• **Task brief**:
Restate word for word the lines of the entries below, starting with the line that holds "Open the 内容管理 sidebar item" and ending with the line that holds "Open the Youku app icon", and no others.

=======

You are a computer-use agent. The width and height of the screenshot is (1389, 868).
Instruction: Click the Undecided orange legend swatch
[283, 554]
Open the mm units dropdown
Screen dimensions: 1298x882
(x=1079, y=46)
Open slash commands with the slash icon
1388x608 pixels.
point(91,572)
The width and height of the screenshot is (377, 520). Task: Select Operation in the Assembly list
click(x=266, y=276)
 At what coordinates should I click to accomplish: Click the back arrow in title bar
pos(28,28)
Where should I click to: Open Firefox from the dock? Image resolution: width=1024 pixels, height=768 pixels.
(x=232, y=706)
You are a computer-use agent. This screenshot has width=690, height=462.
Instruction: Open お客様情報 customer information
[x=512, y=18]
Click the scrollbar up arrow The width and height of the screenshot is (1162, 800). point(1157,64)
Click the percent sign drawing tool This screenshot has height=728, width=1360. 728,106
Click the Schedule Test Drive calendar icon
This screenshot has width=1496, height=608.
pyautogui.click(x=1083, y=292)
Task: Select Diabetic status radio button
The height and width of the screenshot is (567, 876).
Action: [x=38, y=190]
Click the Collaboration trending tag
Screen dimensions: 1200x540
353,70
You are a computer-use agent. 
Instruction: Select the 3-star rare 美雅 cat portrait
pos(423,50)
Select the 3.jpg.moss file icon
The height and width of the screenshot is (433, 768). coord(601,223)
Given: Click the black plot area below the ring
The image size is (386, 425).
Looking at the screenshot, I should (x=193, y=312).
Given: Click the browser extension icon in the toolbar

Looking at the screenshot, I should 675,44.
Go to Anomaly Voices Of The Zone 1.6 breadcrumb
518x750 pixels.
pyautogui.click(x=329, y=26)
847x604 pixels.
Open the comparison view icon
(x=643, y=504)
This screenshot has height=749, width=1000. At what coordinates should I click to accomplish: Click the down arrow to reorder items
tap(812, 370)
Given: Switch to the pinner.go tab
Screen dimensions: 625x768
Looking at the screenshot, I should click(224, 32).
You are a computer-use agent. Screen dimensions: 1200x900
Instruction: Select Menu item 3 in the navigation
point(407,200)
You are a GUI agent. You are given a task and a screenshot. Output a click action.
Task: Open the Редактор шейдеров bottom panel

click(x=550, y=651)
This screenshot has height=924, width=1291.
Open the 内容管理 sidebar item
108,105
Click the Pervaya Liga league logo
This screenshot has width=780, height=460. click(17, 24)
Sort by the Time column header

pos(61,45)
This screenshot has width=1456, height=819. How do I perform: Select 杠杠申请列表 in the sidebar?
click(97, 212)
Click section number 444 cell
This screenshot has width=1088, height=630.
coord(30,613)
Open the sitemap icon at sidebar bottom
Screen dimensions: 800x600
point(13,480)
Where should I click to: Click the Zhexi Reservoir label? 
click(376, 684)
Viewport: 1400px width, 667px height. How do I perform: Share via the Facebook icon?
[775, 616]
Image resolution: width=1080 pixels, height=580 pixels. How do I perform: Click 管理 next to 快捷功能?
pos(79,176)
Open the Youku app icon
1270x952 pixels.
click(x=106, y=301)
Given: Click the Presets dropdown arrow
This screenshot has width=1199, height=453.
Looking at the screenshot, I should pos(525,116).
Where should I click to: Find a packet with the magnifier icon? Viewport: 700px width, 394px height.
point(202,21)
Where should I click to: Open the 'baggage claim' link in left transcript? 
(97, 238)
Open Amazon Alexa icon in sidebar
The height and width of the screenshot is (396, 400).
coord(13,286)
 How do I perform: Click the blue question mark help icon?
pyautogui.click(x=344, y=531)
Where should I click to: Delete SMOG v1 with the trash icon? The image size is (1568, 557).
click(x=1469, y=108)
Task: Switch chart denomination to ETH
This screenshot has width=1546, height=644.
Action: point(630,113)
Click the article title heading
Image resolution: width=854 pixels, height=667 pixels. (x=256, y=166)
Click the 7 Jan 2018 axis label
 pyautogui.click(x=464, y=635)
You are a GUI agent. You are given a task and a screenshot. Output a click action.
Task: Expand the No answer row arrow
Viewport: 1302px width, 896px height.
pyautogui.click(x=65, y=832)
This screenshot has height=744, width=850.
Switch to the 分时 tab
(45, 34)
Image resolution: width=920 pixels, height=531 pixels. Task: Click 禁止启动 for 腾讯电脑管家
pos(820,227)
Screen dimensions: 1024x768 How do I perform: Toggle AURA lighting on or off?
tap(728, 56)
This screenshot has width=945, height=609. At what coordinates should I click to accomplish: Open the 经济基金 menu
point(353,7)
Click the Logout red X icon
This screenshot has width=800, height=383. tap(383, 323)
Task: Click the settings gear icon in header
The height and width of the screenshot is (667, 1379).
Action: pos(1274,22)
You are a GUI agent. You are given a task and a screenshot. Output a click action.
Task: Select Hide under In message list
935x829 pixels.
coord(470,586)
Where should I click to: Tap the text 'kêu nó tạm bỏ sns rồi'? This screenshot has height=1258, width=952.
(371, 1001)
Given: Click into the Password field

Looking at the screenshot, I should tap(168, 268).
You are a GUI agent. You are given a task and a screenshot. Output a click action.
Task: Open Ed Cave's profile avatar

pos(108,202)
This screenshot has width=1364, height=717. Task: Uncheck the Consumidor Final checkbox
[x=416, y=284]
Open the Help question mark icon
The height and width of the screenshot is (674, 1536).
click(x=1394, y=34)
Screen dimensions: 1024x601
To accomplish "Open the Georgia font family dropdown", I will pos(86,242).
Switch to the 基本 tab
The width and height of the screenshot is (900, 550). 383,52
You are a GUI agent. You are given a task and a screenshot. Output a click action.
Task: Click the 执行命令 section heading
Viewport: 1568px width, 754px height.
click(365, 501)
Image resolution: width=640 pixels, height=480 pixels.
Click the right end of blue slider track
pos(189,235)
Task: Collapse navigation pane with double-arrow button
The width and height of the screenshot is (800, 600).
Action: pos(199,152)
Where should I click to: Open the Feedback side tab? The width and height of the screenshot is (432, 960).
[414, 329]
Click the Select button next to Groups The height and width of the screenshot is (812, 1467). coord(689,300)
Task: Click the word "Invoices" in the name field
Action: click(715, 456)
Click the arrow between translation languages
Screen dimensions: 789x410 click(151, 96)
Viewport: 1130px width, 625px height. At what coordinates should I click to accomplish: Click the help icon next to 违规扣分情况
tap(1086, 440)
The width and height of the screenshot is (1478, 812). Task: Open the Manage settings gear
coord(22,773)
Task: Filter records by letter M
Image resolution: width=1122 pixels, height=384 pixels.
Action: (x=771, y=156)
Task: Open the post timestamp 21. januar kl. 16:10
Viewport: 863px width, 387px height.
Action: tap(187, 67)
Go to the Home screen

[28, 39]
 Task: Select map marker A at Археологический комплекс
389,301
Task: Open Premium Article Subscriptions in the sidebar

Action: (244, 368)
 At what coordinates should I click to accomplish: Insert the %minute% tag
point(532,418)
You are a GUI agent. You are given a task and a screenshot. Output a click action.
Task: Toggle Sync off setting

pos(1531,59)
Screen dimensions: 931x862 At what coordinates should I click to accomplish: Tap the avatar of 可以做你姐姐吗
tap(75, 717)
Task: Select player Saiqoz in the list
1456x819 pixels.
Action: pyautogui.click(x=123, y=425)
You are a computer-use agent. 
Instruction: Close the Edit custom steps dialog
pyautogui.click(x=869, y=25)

=======

• **Output**:
Open the 内容管理 sidebar item
108,105
Click the Pervaya Liga league logo
This screenshot has width=780, height=460. click(17, 24)
Sort by the Time column header

pos(61,45)
This screenshot has width=1456, height=819. How do I perform: Select 杠杠申请列表 in the sidebar?
click(97, 212)
Click section number 444 cell
This screenshot has width=1088, height=630.
coord(30,613)
Open the sitemap icon at sidebar bottom
Screen dimensions: 800x600
point(13,480)
Where should I click to: Click the Zhexi Reservoir label? 
click(376, 684)
Viewport: 1400px width, 667px height. How do I perform: Share via the Facebook icon?
[775, 616]
Image resolution: width=1080 pixels, height=580 pixels. How do I perform: Click 管理 next to 快捷功能?
pos(79,176)
Open the Youku app icon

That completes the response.